The novel was reissued in 2008 by London Books.

==Plot==
"Shorty" Matthews, having recently been released from prison, visits his girlfriend in London, only to discover that she has been murdered. Fearing he will be wrongly accused of being the culprit, he disappears among the long-distance lorry-driving community. Meanwhile, the real killer, an unassuming ex-schoolteacher named Walter Hoover, continues to prey on London women. As Shorty had feared, he has become the main suspect. He returns to London with an old flame, Molly, hoping to prove his innocence.

==Cast==
- Emlyn Williams as Shorty Matthews
- Ernest Thesiger as Walter Hoover
- Anna Konstam as Molly O'Neill
- Allan Jeayes as Wally Mason
- Anthony Holles as Murray
- Ronald Shiner as Charlie, the café proprietor
- William Hartnell as bus conductor
- Leonard Sharp as card player at billiard hall
- Iris Vandeleur as flower seller

==Production==
The female victims of the original book were prostitutes and to prevent censorship this aspect was watered down. Additionally, the book featured scenes of police brutality that were excised altogether. The film was made by Warner Brothers at the recently purchased Teddington Studios as a quota film under the Cinematograph Films Act 1927.

== Release ==
While the film gained a certificate to be released in the United States, the studio was unable to get a negative out of Britain. As a result, the film did not receive a U.S. theatrical release.

==Reception==

=== Box office ===
The film made a profit of £10,557.

=== Critical ===
The Monthly Film Bulletin wrote: "This gripping and exciting thriller has been admirably produced and directed. Great care has been taken with the backgrounds, which are strikingly realistic. The strange night life on the trunk roads with the open all-night cafés (pronounced "caffs") is contrasted with the gay and flashy palais de danse. The cheap lodging-house is set over against Mr Hoover's luxurious but eerie flat. The sinister opening – a group of people waiting outside a prison for the bell which tolls for the execution of a murderer – is repeated in the closing sequence, after a climax in the Grand Guignol tradition."

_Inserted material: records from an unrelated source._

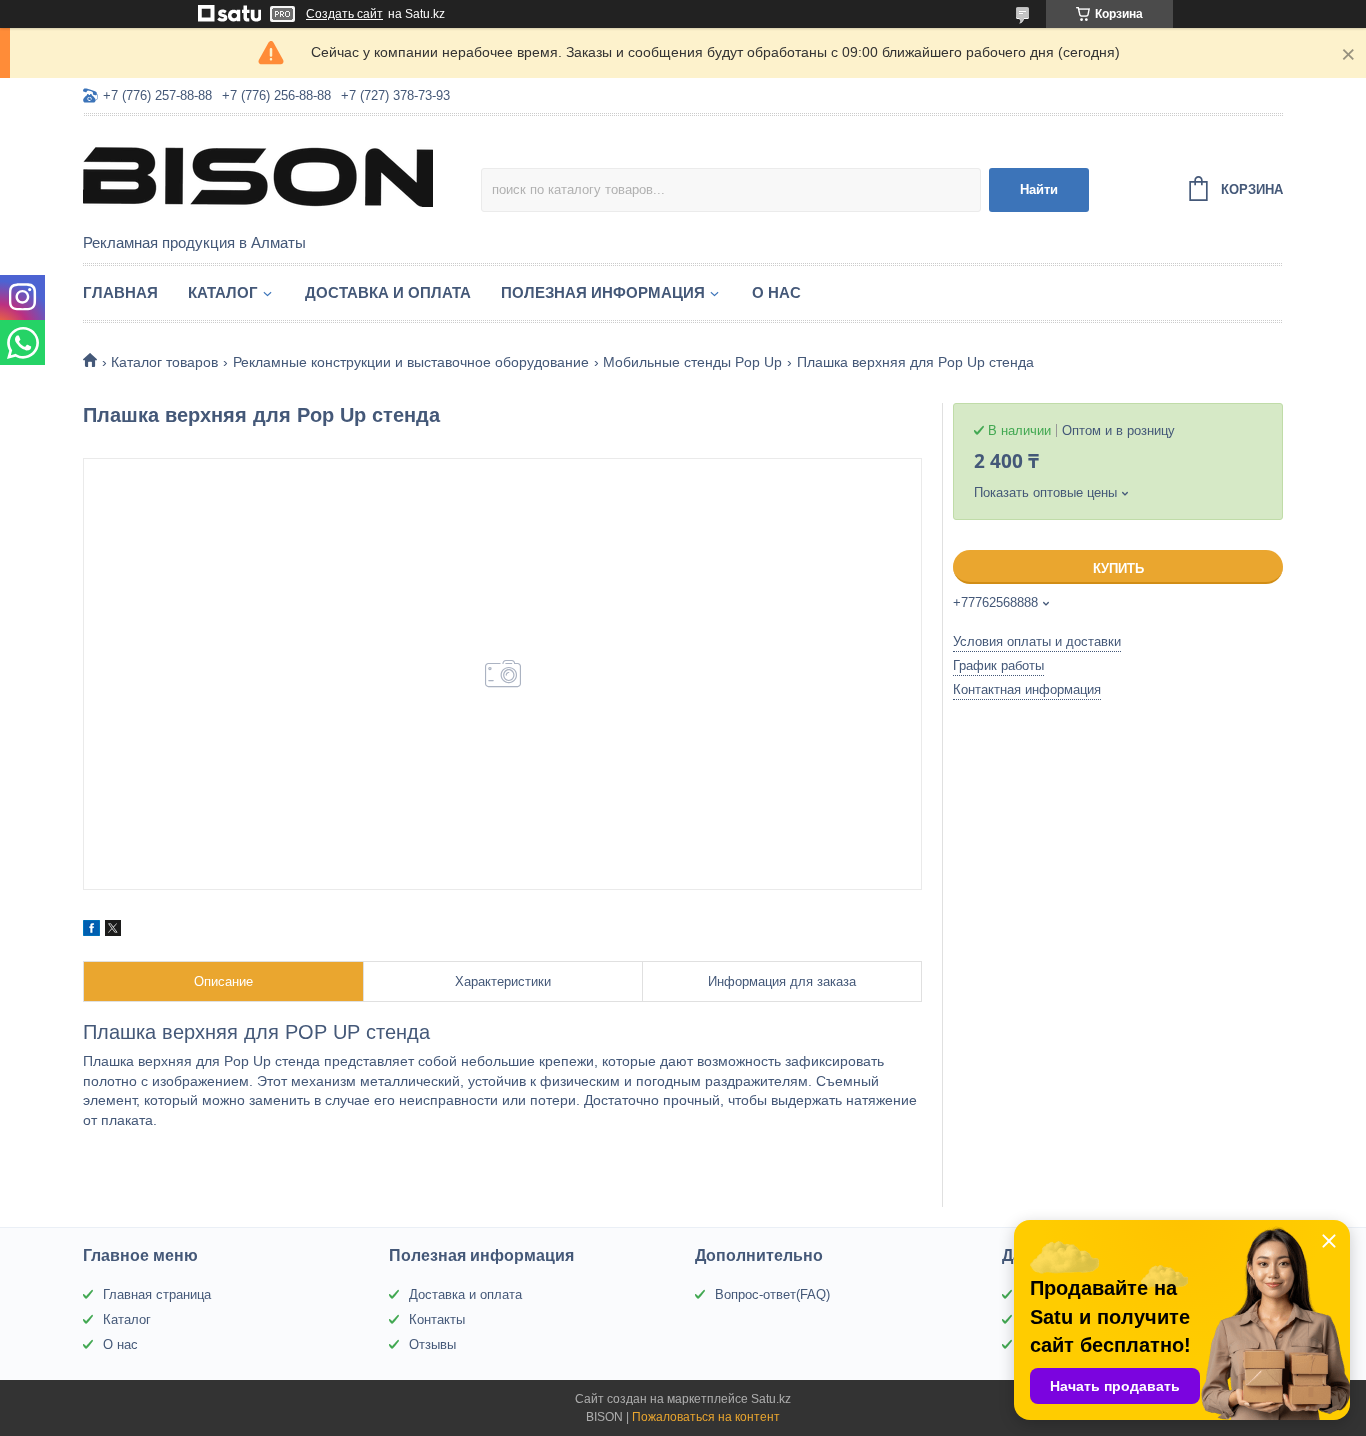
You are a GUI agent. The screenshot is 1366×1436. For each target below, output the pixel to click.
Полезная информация (603, 292)
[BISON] (258, 176)
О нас (776, 292)
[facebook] (91, 931)
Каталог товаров (164, 362)
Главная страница (157, 1294)
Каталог (223, 292)
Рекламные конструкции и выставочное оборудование (411, 362)
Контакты (437, 1319)
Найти (1039, 189)
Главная (120, 292)
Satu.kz (771, 1399)
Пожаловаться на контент (706, 1417)
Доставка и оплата (388, 292)
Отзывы (432, 1344)
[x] (113, 931)
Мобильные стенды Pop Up (692, 362)
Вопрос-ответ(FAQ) (772, 1294)
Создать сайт (344, 14)
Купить (1118, 568)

The Daily Film Renter wrote: "Gripping story of ex-convict's adventures... Emlyn Williams forceful as persecuted hero, and Ernest Thesiger gives grim study as the murderer. Holding dramatic entertainment guaranteed to thrill."

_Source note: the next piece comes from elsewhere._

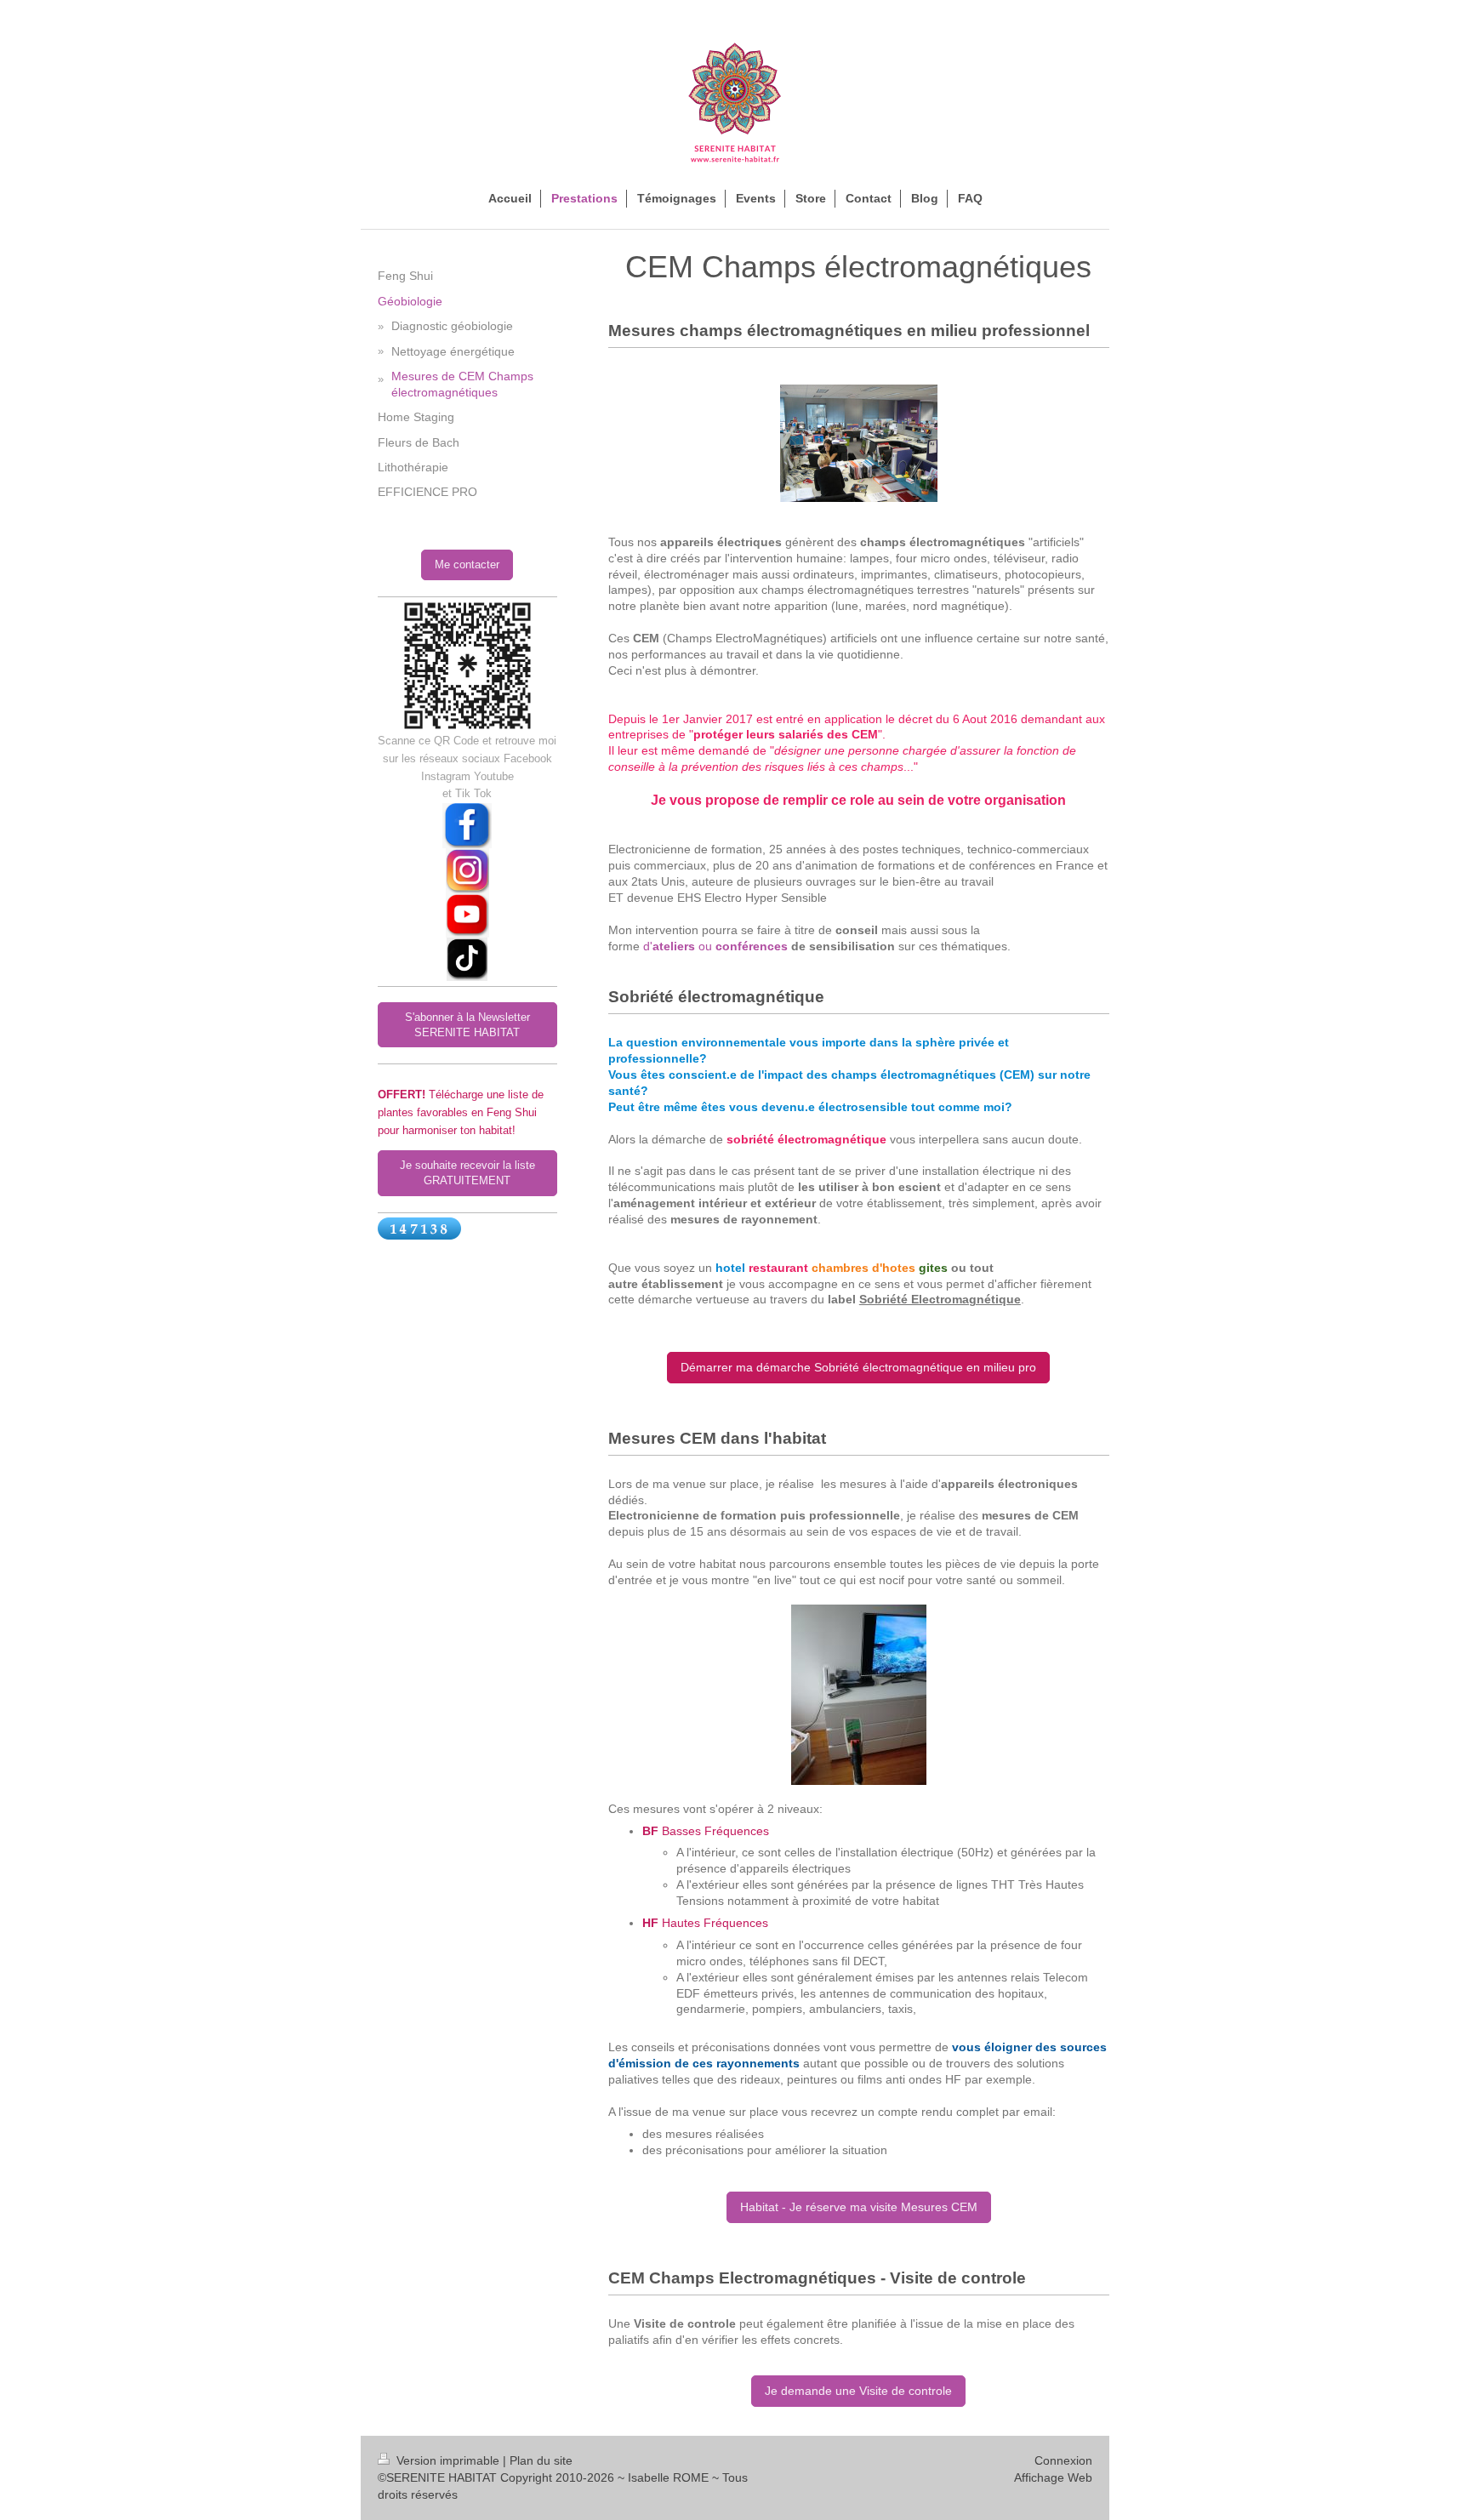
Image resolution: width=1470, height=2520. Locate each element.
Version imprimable (448, 2460)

Kine Weekly wrote: "Emlyn Williams, very good as the unhappy hero, and Ernest Thesiger, outstanding as a homicidal maniac, share the acting honours, and in their performances is an arresting blend of rough-stuff and subtlety. Good support, atmosphere and dialogue do the rest. Mass appeal is terrific. Excellent popular booking."

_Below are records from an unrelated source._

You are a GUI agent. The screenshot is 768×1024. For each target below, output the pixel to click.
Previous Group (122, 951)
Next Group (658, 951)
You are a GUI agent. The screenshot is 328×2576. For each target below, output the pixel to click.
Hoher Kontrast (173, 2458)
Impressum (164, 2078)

Picturegoer wrote: "Ernest Thesiger is very good in the macabre role of a sadistic psychologist and Anna Konstam is sympathetic in the role of the dance hostess. The story is well told and Arthur Woods's direction is noteworthy."

In British Sound Films: The Studio Years 1928–1959 David Quinlan rated the film as "outstanding", writing: "Splendid, atmospheric black thriller: the sleeper of its year."

Leslie Halliwell wrote: "Excellent, little seen British suspenser of the Hitchcock school."